The results showed significant differences between groups in the occurrence of stressful life events (χ21 = 4.75, OR = 0.92, CI 95%: 0.24 − 0.05, p = 0.03), in the global functioning level, as measured by the C-GAS (χ21 = 8.62, OR = 10.43, CI 95%: 3.90–1.54, p = 0.003), and in the nvIQ (Mann–Whitney U = 558, p = 0.046).
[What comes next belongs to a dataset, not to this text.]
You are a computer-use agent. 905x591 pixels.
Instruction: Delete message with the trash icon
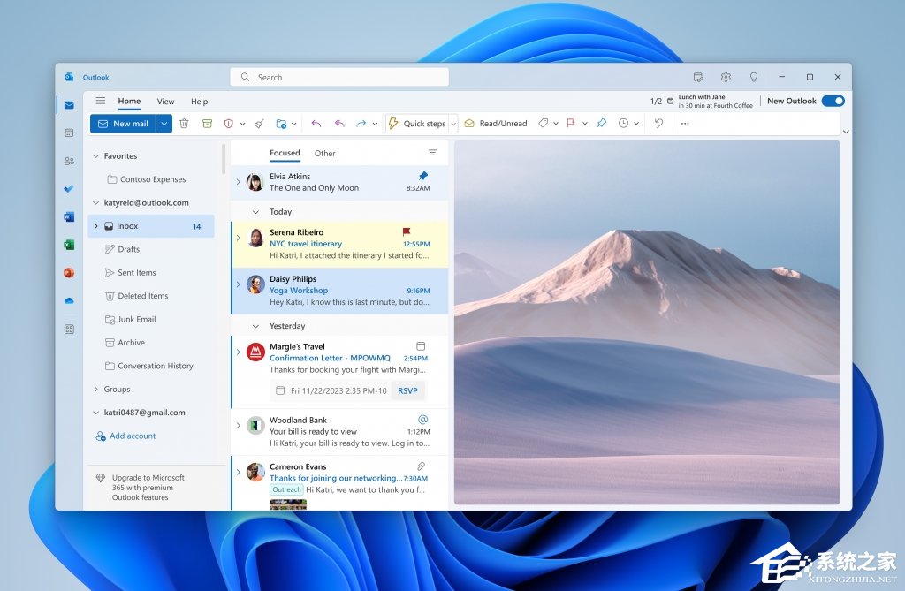184,124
The incidence of stressful life events was higher in Group AD compared to Group AD + SLD. Conversely, a larger proportion of children and adolescents in Group AD + SLD had C-GAS scores that fell within the ‘Noticeable Problems’ range, compared to Group AD. Additionally, although both groups had average non-verbal cognitive levels, Group AD demonstrated a relatively higher nvIQ than Group AD + SLD.
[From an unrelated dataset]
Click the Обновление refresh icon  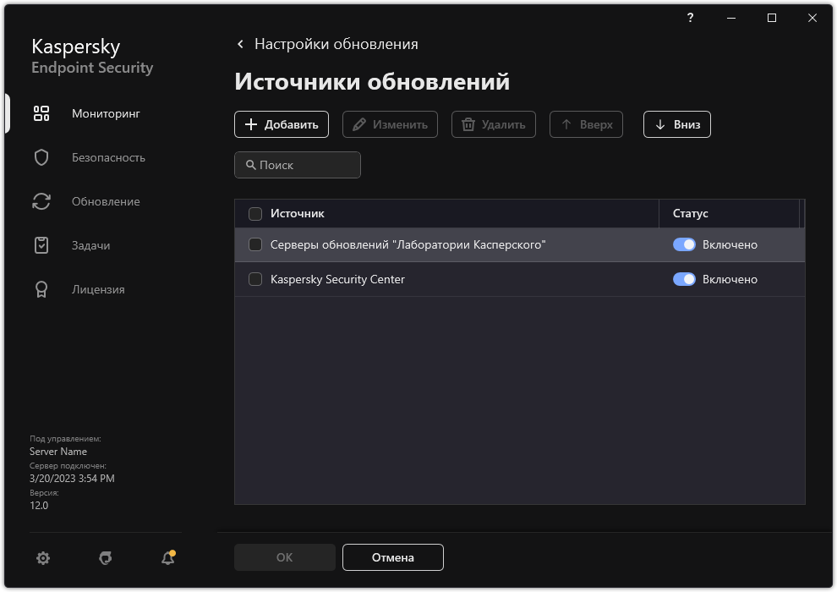pyautogui.click(x=41, y=200)
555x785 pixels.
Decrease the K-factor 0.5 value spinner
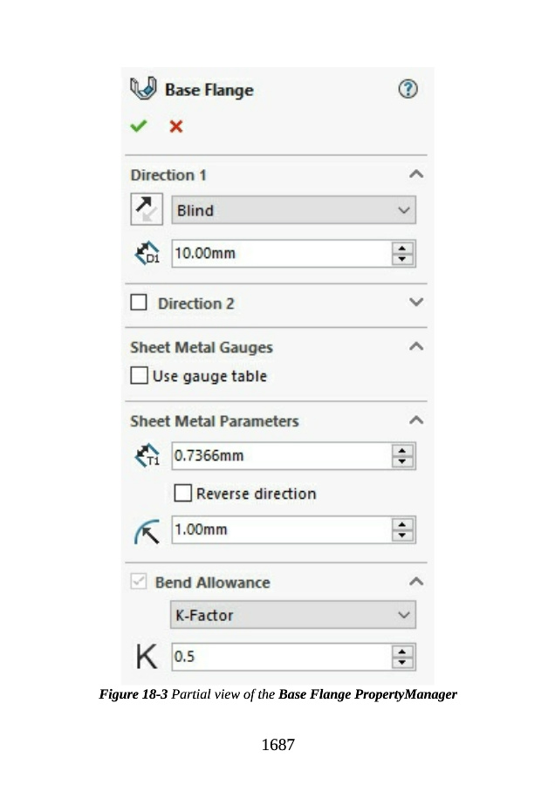coord(402,663)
No significant differences emerged between the two groups in terms of weeks of gestation (χ21 = 0.37, OR = 3.20, CI 95%: 0.63 − 0.11, p = 0.54), obstetric complications (χ21 = 1.84, OR = 12.83, CI 95%: 2.49–0.64, p = 0.18), neurodevelopmental/neuropsychiatric familiarity (χ21 = 2.47, OR = 1.22, CI 95%: 0.49 − 0.19, p = 0.12), adverse childhood events (χ21 = 1.98, OR = 1.71, CI 95%: 0.33 − 0.04, p = 0.16), chronological age (Mann–Whitney U = 683, p = 0.46), and age of anxiety onset (Mann–Whitney U = 567, p = 0.057).

Table 1 Description of groups in terms of developmental history, chronological age and cognitive level, age of anxiety onset and global functioning

Characterization of anxiety manifestations (RQ2)

As shown in Table 2, both groups exhibited similar frequencies and percentages of diagnosed ADs, as well as subclinical and clinical symptoms, across all areas of anxiety assessed during the K-SADS-PL DSM-5 administration.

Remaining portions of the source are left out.